Sans doute les sondages ne font-ils pas de morts. Cela justifie moins qu’on s’attaque à des conflits d’intérêts. Il faut la colère d’un homme politique vaincu pour mettre en cause violemment un sondeur sur un plateau de télévision au soir d’une élection comme le fit Nicolas Sarkozy à l’égard de Pierre Giacometti qu’il menaçait de révélations sur ce que les téléspectateurs ne comprirent pas tous. Le sondeur pâlit, se tut et ne fut pas dénoncé comme conseiller occulte de Jacques Chirac, futur élu, alors qu’il était le commentateur attitré de la chaîne de télévision [1]. A sa manière, la menace était un compliment pour celui qui conseilla Nicolas Sarkozy pour l’élection de 2007 avant de créer un cabinet de conseil travaillant pour la présidence de la République. Petits arrangements entre amis. Mais la démocratie y trouve-t-elle son compte ?
Sondeurs, commentateurs et conseillers, cela va-t-il forcément ensemble ? En tout cas sans dommages. En d’autres termes, les sondeurs ne devraient-ils pas se contenter de faire des sondages ? Il n’y a en effet aucune nécessité à ce qu’ils en fassent l’analyse. Ils ne démontrent guère de science dans l’exercice, lui donnant un caractère répétitif et peu éclairant. Ils sont forcément portés à prendre au sérieux leurs produits les plus contestables, à leur appliquer les schèmes d’explication les plus obsolètes du positivisme et ainsi à donner à la politique l’aspect pauvre d’une compétition centrée sur les personnes et les questions caricaturées. En somme, ils n’envisagent la politique que sous l’angle des sondages.
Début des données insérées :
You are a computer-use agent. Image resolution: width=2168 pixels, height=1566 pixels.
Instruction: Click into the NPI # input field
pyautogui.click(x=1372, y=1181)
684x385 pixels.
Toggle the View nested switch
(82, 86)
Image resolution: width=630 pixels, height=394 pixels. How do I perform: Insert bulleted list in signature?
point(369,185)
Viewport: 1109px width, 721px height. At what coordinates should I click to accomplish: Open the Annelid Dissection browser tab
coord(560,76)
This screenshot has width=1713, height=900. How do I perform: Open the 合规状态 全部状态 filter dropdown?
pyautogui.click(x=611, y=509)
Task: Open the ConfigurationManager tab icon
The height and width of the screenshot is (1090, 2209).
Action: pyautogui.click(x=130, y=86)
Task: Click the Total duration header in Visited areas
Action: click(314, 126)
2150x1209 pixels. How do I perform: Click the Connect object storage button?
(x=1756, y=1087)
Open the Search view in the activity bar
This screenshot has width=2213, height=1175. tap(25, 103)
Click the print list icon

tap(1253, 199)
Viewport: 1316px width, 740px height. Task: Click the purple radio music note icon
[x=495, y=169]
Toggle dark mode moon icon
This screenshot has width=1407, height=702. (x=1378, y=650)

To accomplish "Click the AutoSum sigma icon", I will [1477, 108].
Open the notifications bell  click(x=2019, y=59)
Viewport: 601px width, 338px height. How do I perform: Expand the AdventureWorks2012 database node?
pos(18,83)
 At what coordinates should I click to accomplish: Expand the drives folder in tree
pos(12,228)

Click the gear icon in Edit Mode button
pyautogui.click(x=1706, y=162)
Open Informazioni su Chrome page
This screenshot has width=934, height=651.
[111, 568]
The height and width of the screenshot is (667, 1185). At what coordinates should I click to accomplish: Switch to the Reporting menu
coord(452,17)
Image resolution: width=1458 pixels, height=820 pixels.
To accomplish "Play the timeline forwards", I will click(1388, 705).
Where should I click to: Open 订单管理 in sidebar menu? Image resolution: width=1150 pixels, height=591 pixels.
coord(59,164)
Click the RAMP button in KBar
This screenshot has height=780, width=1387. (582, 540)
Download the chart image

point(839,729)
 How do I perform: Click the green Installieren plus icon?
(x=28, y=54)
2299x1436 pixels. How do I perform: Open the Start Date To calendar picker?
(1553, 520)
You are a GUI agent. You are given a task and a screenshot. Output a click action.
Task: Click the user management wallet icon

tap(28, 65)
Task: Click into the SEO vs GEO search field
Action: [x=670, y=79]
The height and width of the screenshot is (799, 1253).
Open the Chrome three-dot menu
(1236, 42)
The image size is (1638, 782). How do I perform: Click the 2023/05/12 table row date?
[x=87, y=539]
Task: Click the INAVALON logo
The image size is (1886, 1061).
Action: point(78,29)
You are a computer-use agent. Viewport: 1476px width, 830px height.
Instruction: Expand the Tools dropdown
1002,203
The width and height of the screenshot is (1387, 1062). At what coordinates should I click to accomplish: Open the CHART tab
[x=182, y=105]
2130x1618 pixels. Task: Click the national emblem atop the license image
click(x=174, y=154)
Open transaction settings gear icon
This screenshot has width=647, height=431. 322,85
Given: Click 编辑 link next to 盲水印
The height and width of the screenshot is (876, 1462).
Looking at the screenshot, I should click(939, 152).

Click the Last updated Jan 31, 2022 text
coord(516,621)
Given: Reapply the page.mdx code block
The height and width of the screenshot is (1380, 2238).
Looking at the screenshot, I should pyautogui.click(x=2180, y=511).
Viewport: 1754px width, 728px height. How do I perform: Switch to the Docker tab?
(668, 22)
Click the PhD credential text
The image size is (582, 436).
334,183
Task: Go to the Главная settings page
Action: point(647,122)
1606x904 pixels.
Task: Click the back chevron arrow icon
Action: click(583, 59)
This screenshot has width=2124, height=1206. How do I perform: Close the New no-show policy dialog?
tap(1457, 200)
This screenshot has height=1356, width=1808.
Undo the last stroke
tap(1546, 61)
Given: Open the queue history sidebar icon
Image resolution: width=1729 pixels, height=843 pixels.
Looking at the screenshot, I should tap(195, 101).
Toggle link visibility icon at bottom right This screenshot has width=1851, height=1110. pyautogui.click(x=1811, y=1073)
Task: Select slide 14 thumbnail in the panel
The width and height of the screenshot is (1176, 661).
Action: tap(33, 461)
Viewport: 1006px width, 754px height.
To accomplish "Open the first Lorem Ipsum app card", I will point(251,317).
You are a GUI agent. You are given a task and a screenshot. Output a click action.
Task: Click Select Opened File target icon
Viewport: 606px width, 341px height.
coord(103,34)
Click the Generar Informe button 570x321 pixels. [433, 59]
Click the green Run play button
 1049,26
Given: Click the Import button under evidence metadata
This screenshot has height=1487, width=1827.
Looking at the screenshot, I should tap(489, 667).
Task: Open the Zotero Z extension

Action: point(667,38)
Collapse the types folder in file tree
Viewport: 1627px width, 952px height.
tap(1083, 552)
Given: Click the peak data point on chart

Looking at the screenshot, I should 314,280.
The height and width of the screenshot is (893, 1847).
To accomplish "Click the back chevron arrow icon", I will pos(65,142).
Un exercice où n’entre jamais ce qui différencie le travail scientifique du travail de sondeur : la critique de l’instrument et de la méthode. Le mal est si avancé et donc la vision si évidente qu’il faut faire un effort intellectuel pour en mesurer la portée.
Bien sûr, il devrait revenir aux journalistes de faire le commentaire des sondages. Ou plutôt d’en intégrer des données, si nécessaire, dans leurs commentaires. Tel un scribe, le journaliste recopie souvent le rapport du chargé d’études ou, à tout le moins, en sélectionne quelques passages. Un genre banal d’écriture consiste à consulter successivement plusieurs sondeurs et à enfiler leurs points de vue comme un collier de perles. Vertu prêtée au pluralisme ou à l’addition, l’auteur semble croire que la lumière en sortira. On connaît l’argument des journalistes : ils n’ont pas le temps. On connaît aussi celui des sondeurs et leur justification : les journalistes n’y comprennent rien. Ils n’ont pas toujours tort alors qu’on lit parfois les lignes surprenantes de journalistes laissés à eux-mêmes ou tout à coup enthousiasmés par une opération audacieuse. Ainsi cette addition de l’impopularité du couple présidentiel comme un pourcentage cumulé des impopularités de Nicolas Sarkozy et de Carla Bruni. Soit 115 %. S’agissait-il d’une plaisanterie ? Il suffit de se reporter au texte, de se frotter les yeux pour constater que la journaliste n’a pas compris que les chiffres n’étaient pas cumulables [2].
Quant à l’expertise, qu’est-ce qui qualifie les sondeurs ? Les conseillers ou spin doctors ne sont pas forcément sondeurs mais l’application des méthodes du marketing importe dans la politique les méthodes quantitatives et les principes de la segmentation des populations. Une opération neutre ? Il est deux façons d’aborder la question : l’une, empirique, consiste à écouter les discours des conseillers en risquant de frémir devant leur cynisme volontaire ou involontaire – il est vrai que les risques sont réduits par la confidentialité – ; l’autre consiste à analyser les effets de la vison statistique des peuples à la manière d’une raison graphique [3]. Dans ces opérations de connaissance, le peuple objectivé devient un peuple objet. Lorsque les deux fonctions de sondeurs et de conseillers sont cumulées, il est encore clair que le premier ne pousse pas le second à prendre ses distances critiques à l’égard des sondages. Comment s’étonnerait-on que les sondages soient pris au sérieux au-delà de tout sérieuse raison ?

Notes

[2] Cf. Le Monde, 2 janvier 2011.
[3] Cf. Jack Goody, La raison graphique. La domestication de la pensée sauvage, Paris, Editions de minuit, 1977.